◆ EXERCISE
I would like the number of lines in the data that contain the word "remake". Please give that number alone.

Collected data
= = = = = = =

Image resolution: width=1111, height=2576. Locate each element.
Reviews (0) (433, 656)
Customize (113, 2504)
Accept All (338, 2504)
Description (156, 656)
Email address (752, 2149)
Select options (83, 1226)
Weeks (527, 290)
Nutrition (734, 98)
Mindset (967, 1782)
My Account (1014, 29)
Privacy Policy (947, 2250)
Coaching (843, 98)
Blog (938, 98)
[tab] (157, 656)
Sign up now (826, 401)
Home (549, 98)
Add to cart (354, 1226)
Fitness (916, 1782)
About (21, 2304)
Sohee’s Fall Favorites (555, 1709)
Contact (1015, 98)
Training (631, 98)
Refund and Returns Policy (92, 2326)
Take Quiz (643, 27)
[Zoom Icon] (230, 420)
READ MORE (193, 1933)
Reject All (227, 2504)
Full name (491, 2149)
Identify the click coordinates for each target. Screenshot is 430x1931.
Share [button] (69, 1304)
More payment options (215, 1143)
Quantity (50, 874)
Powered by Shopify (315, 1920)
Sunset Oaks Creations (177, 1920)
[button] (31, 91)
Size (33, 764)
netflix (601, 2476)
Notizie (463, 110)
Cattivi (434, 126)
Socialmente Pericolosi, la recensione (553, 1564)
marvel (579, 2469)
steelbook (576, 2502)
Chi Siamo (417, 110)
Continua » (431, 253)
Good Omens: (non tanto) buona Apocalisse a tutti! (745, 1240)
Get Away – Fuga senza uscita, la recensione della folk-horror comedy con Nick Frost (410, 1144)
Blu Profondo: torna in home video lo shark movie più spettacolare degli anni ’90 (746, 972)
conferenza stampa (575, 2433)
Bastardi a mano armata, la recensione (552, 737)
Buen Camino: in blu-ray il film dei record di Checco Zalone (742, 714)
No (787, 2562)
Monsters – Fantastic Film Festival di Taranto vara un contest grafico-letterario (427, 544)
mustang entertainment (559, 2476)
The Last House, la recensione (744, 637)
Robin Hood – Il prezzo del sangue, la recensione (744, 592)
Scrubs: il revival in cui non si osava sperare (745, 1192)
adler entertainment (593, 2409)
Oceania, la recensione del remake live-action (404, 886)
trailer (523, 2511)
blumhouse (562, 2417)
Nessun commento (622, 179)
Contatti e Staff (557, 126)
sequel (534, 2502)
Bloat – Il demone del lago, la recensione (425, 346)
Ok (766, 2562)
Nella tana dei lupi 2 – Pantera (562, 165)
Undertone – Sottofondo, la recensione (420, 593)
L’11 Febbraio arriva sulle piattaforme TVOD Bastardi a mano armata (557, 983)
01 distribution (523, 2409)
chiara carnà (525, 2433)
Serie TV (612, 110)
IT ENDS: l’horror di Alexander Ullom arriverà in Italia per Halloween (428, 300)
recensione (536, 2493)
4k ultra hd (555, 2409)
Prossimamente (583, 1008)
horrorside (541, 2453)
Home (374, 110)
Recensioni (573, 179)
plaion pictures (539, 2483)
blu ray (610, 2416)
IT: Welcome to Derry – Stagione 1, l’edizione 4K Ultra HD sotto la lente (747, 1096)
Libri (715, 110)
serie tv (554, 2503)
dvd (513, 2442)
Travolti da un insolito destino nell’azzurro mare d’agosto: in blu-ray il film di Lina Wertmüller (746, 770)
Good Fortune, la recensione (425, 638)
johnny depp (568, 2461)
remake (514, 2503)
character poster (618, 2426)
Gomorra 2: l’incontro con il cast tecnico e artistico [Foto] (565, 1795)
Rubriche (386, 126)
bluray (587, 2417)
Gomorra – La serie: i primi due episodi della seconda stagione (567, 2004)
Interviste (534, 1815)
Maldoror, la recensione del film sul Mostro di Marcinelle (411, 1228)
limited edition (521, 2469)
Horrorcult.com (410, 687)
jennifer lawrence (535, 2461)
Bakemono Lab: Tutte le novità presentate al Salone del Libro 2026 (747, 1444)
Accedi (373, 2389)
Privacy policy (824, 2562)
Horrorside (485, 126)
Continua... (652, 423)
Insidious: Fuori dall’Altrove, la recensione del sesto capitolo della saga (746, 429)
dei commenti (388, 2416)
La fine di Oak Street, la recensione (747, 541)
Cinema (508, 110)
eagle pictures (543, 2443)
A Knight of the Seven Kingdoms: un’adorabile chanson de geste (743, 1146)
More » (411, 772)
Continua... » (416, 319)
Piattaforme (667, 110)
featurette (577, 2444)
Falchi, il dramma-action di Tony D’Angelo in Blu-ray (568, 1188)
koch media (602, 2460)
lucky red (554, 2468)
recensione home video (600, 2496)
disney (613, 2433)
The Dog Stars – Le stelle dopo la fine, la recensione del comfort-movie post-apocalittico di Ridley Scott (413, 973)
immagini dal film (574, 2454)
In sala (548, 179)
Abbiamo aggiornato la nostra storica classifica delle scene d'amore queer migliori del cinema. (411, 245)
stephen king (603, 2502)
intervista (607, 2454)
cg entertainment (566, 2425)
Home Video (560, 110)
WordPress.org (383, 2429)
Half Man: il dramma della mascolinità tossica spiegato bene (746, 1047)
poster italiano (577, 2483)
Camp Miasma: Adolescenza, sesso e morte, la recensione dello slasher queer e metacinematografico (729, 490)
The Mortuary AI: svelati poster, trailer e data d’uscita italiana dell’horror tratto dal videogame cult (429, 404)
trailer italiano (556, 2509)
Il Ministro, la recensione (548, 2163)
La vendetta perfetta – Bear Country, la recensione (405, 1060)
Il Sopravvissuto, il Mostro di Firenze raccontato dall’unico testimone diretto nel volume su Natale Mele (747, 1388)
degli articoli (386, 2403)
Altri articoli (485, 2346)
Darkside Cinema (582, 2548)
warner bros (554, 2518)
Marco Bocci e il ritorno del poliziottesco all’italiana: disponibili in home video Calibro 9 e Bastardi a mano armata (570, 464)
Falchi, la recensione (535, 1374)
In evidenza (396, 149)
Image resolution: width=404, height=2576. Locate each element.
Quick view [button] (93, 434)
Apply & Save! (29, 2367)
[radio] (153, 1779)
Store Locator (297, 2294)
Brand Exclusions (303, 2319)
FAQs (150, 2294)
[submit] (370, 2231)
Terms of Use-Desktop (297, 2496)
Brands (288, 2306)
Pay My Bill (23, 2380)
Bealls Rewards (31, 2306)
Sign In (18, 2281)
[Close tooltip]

= = = = = = =

◆ FINISHED TASK
2